▸ **Problem requirements**
Extract every line of the listing below that contains the string "eportal", copying each one in full.

Collected data entries:

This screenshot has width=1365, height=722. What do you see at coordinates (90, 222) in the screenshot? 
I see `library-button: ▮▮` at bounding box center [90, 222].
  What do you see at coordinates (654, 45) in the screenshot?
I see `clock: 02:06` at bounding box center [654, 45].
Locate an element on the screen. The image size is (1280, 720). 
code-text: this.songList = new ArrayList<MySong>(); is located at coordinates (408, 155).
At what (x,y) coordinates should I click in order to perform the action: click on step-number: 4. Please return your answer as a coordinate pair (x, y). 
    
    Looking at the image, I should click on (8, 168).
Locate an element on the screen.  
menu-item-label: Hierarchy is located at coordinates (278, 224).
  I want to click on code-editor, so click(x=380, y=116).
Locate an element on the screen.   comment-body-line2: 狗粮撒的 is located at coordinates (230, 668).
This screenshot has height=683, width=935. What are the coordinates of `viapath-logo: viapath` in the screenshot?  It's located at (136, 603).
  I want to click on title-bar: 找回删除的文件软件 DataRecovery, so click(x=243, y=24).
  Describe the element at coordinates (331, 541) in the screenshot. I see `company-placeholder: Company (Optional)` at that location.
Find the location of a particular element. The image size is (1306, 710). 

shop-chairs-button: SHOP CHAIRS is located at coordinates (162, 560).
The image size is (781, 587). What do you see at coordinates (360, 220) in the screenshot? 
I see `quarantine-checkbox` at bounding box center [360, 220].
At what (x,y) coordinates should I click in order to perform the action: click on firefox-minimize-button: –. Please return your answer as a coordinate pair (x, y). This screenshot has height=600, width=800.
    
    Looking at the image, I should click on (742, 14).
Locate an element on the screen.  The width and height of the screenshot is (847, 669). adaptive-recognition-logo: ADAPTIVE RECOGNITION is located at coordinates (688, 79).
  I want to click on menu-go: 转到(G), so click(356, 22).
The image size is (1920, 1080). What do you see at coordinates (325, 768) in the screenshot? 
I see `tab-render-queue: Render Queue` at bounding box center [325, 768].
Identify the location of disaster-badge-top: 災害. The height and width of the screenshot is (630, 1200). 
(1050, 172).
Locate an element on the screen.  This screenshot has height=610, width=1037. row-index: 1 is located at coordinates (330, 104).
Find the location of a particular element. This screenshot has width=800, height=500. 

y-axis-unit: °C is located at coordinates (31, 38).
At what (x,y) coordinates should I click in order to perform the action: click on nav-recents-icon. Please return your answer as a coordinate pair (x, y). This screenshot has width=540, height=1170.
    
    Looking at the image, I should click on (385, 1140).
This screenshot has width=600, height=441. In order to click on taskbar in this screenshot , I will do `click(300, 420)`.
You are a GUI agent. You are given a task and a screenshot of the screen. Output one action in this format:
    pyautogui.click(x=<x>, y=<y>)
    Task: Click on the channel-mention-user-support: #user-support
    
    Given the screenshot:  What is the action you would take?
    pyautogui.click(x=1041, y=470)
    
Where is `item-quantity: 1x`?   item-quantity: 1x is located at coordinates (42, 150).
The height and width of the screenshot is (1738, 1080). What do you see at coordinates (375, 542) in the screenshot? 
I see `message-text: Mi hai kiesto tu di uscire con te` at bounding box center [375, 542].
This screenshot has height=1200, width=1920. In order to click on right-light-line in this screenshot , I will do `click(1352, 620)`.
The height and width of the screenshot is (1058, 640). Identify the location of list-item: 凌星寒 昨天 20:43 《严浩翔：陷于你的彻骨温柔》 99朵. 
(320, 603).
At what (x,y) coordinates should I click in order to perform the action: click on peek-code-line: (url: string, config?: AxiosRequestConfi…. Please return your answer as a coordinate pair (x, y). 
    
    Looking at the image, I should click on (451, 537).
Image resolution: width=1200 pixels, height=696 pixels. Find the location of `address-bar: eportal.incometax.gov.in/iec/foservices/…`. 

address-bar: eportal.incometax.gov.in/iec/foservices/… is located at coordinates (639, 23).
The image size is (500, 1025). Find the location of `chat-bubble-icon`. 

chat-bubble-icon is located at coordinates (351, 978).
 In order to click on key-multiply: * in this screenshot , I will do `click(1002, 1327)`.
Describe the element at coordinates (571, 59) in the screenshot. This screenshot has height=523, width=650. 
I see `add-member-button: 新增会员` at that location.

▸ **The completed task**
Image resolution: width=1200 pixels, height=696 pixels. Find the location of `address-bar: eportal.incometax.gov.in/iec/foservices/…`. 
address-bar: eportal.incometax.gov.in/iec/foservices/… is located at coordinates (639, 23).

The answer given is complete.